Después de haber andado tres manzanas, vio a una anciana que
estaba sentada en un banco de un parque viendo las palomas. El
chiquillo se sentó al lado de ella y abrió su maleta. Estaba a
punto de beber su bebida cuando se dio cuenta que la mujer
parecía hambrienta, así que lo ofreció una magdalena. Ella lo
aceptó muy agradecida y le sonrió.
Su sonrisa era tan maravillosa que él la quiso ver otra vez, así
que le ofreció un poco de bebida también. Otra vez ella sonrió.
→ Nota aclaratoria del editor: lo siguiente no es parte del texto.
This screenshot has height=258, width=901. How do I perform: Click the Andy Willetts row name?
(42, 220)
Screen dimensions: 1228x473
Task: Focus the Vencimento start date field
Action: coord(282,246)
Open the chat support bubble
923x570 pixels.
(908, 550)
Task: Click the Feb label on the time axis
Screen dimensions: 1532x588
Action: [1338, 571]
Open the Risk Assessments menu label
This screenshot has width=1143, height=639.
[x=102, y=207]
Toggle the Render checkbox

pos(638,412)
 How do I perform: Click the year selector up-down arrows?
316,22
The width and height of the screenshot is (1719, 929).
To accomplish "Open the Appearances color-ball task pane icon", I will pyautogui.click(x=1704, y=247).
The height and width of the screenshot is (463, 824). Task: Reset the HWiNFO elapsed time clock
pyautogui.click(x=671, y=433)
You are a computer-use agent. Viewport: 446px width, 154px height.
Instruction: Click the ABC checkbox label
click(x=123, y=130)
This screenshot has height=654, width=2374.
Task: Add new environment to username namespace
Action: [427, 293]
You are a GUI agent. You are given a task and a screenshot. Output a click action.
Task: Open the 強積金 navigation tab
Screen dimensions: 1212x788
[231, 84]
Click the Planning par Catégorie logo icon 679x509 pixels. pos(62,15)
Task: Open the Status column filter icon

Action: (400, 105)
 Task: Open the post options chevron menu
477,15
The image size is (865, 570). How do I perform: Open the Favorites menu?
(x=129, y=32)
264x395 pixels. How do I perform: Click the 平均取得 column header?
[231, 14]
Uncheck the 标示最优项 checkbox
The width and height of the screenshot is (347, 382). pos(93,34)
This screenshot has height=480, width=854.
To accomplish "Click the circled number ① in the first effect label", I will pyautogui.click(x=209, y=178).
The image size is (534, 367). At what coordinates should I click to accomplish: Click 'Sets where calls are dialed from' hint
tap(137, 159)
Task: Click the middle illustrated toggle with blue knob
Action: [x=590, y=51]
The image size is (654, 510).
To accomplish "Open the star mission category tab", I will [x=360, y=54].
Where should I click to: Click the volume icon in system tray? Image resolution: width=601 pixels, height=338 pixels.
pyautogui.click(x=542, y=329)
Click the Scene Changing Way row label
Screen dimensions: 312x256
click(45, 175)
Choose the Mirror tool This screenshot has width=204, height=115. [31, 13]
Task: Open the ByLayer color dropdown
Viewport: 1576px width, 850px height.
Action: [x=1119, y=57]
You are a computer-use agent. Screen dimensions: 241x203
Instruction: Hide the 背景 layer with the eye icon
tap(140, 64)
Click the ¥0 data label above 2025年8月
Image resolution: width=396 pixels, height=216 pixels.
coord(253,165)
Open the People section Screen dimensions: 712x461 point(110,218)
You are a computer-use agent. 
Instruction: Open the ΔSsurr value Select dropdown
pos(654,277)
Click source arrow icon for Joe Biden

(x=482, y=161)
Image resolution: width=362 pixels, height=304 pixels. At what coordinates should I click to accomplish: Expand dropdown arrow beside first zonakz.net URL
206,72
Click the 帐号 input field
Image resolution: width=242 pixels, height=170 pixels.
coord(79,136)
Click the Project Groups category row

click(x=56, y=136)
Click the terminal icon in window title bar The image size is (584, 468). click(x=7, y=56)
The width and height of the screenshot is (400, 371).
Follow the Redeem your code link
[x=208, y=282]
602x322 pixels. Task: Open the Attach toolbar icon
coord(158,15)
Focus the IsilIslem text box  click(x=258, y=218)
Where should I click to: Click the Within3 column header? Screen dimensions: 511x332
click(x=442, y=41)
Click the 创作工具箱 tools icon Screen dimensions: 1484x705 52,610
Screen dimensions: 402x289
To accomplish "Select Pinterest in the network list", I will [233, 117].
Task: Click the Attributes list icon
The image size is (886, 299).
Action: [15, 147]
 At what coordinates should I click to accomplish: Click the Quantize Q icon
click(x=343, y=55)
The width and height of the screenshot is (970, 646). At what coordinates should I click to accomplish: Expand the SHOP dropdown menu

El chiquillo estaba encantado.
Estuvieron toda la tarde allí, comiendo y sonriendo, sin decir
una palabra.
Cuando empezó a anochecer, el chiquillo se dio cuenta de lo
cansado que estaba y quiso ir a casa. Se levanto para irse,
después de haber andado unos pocos pasos se volvió y corrió
hacia la anciana, dándole un gran abrazo. Ella le dio su mejor
sonrisa.
Cuando el chiquillo llegó a casa su madre se sorprendió de la
alegría en su cara. Le preguntó; -¿Porqué estas tan contento
hoy?- Él respondió; - He almorzado con Dios.- Antes de que su
madre pudiera decir nada añadió; - ¿Sabes qué? ¡Tiene la
sonrisa más bonita del mundo!
Mientras tanto, la anciana también volvió a su casa radiante de
alegría. La mirada de paz dejo anonadado a su hijo. Él preguntó;
- Madre, ¿Qué te ha hecho tan feliz, hoy?- Ella respondió- He
comido magdalenas en el parque con Dios. Antes de que su hijo
pudiera responder, añadió; -¿Sabes? Es mucho más joven de lo
que esperaba.-
Muchísimas veces desestimamos el
poder de una caricia, de una sonrisa, una palabra amable, alguien
que te escuche, un complemento o el más pequeño acto de cariño;
todos con el potencial de cambiar una vida. ¡No tomes a nadie por
descontado y acepta con alegría a todos por igual!